China’s Pain Could Be The Rest Of The World’s Gain
In the January issue of my newsletter, The Oxford Income Letter, I made 10 predictions for 2024.
The first one was that China will suffer a financial crisis, and that was related to another forecast that emerging markets will have a strong year.
China’s financial situation isn’t a full-blown crisis yet, but it’s starting to unravel.
Chinese real estate developer Country Garden Holdings (OTC: CTRYF), the 206th-largest company in the world, narrowly avoided defaulting on its debt in December when it worked out a deal with creditors.
But $15 billion of its $36 billion in debt matures in June. The company does not have the cash to pay it back, and I don’t expect it will be able to get a loan. This will be a big default when it happens.
On top of that, developer China Evergrande Group, which has $300 billion in debt, was ordered into liquidation by a judge.
And banking giant Zhongzhi is bankrupt and in the process of liquidating.
Combine a tenuous financial situation with worries that China will attack Taiwan, and it’s understandable that investors are fleeing China.
Last year, funds focused on China saw an $802 million outflow after attracting $7.5 billion the year before.
Instead of piling into Chinese stocks, investors looking for growth outside of the U.S. are now buying emerging market funds.
In 2023, emerging market funds that exclude China attracted $5.3 billion in new money, triple the amount from the year before.
And there are massive infrastructure projects getting underway in emerging markets all around the globe:
- Copenhagen Infrastructure Partners is launching a $3 billion fund to build energy storage and production projects in Vietnam, the Philippines and other emerging market countries.
- Africa50, which has already funded projects worth $5 billion in Africa, is raising another $500 million to invest in the continent.
- Over the past decade, assets under management in infrastructure funds have grown 400% to $1.3 trillion.
These infrastructure projects will pay off as emerging market economies are stimulated and begin to benefit from advancements like more stable power and modernized transportation.
Many emerging market countries have younger and faster-growing populations than the U.S., Europe and Japan.
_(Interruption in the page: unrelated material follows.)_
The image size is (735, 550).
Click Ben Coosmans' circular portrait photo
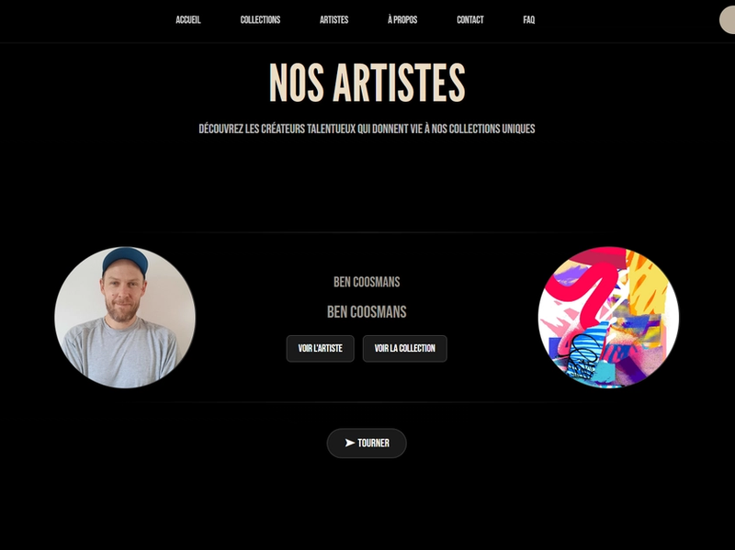pyautogui.click(x=125, y=317)
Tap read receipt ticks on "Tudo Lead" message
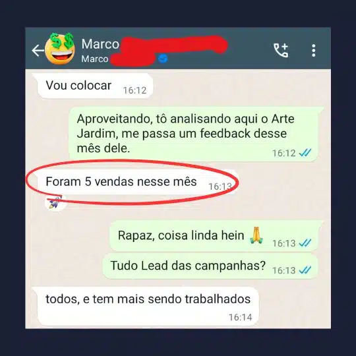Viewport: 356px width, 356px height. coord(305,270)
Those young consumers want to be upwardly mobile, and as their earning power grows, so will their spending.
Emerging market stocks currently trade at a large discount to other stocks.
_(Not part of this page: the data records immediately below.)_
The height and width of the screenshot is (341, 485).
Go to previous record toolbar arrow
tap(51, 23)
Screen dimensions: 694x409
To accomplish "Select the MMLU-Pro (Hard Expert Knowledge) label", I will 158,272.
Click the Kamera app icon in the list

And on a book value basis, emerging markets are trading at a 60% discount to the S&P 500 and a 36% discount to the world as a whole.
Investors interested in broad emerging market exposure should consider the iShares MSCI Emerging Markets ETF (NYSE: EEM). If you specifically want exposure to emerging markets infrastructure, there’s the iShares Emerging Markets Infrastructure ETF (Nasdaq: EMIF). And if you want to buy emerging markets without exposure to China, there’s the iShares MSCI Emerging Markets ex China ETF (Nasdaq: EMXC).
Keep in mind, though, that China is the 800-pound gorilla in emerging markets – and especially in Asia. It’s hard to completely escape its reach.
For instance, the “ex-China” ETF’s largest holding is Taiwan Semiconductor (NYSE: TSM). A Chinese financial collapse might not be great news for this company, and an invasion of Taiwan most certainly wouldn’t.
I expect investors in emerging markets to do quite well in 2024 – and likely beyond – as the smaller, developing markets start to catch up to the rest of the world.